# Trying out Pijul

Pijul is a version control system. So what? Everyone just uses git nowadays, right? Well, I personally already use git, Mercurial (because its model of pull/update makes more sense to me) and svn (because sometimes it’s just not worth it). So a fourth VCS is hardly a major marginal cost.

Besides, Pijul is interesting in a lot of ways. Git and Mercurial work very hard to pretend that patches are the basic unit, but in reality they store snapshots of files. In Pijul, patches really are fundamental; it is based on ‘patch theory’, pioneered by Darcs, another obscure VCS I’ve flirted with in the past. As one may expect from a Haskell project, patch theory is an application of category theory to a software engineering problem. This isn’t just abstract nonsense for the sake of fulfilling Haskeller stereotypes: patch theory is more intuitive (which is why other systems fake it in the UI), and makes both cherry-picking and merges easier.

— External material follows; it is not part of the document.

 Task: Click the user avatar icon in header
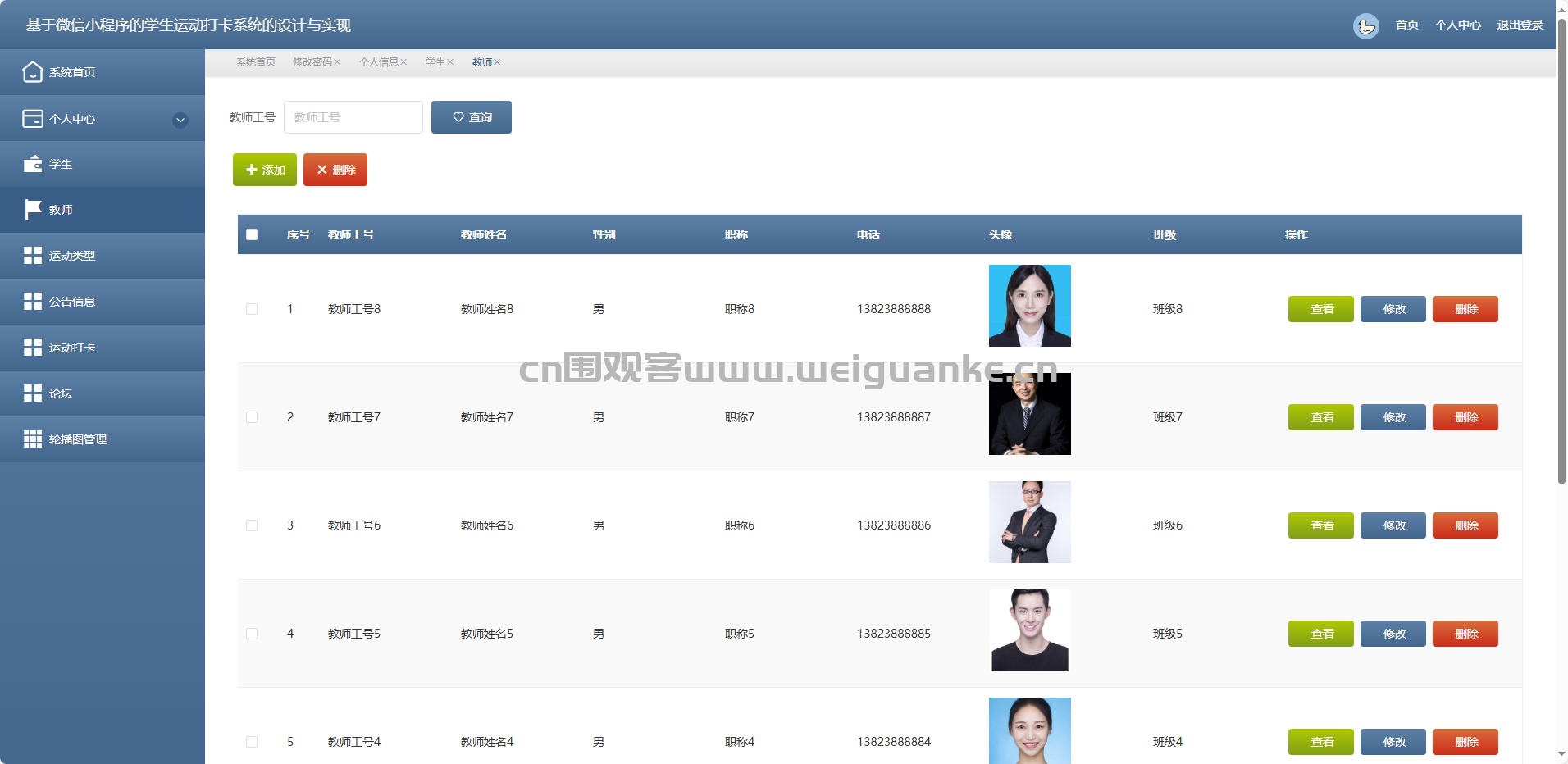tap(1365, 25)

Pijul has not (at the time of writing) had a 1.0 release yet, but it’s self-hosting; impressively so, with its own ‘Nest’ GitHub-alike that’s remarkably feature complete for such a young project. The documentation, like that of many similar hobbyist FOSS projects, is a little bit lacking—parts are out of date and it’s spread across a manual, README files and replies on the Discourse forum—but I’ve seen worse and a little reference to the source combined with educated guesswork seems to have been sufficient so far.

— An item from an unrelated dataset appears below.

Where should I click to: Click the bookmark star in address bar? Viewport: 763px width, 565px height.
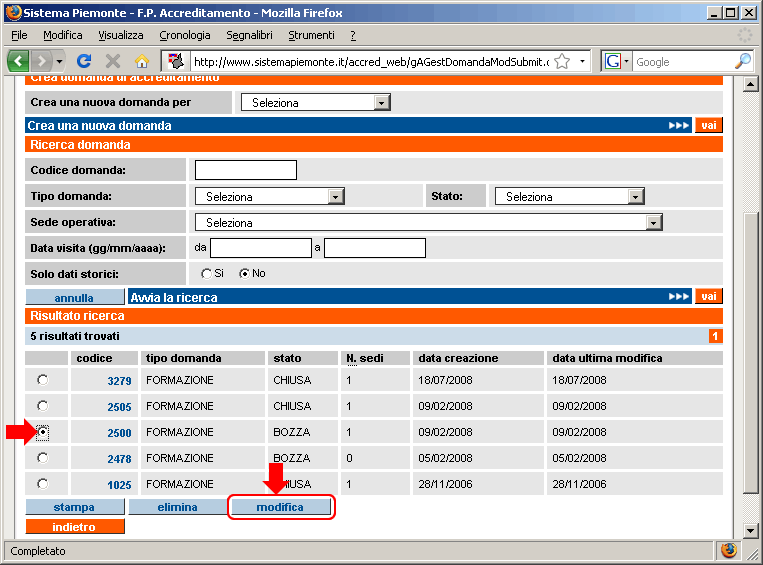562,61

The main use I have in mind in particular for Pijul is to control my various dotfiles: configuration for i3, emacs, zsh, etc. At the moment they use vcsh which is horrendous overkill to the point where I never remember to commit or push anything. The other problem I have is maintaining parallel configuration across various different computers. For example, I want wifi and battery status indicators on my laptop, but not on my desktop. I haven’t found a satisfactory way to keep these parts of the configuration separate while syncing unrelated changes between the computers. I believe that it should be a lot smoother with patch theory. A new feature of the latest 0.11 release, partial clones, may well also be useful.

There are a lot of features missing: ignore files come immediately to mind, as running pijul status in my home directory shows a lot of junk I don’t want in the VCS. As far as I can tell, it’s also impossible to see the contents of a patch, or show diffs in pijul log output. And the docs are quite unclear on a lot of important questions. How do branches work? There are some discussions in the forums, but I can’t tell what’s ideas to be implemented, what’s newcomers asking questions and what’s how it actually works. I’ll post my issues into the forum, and I hope that I’ll be able to help transfer the answers into the official docs.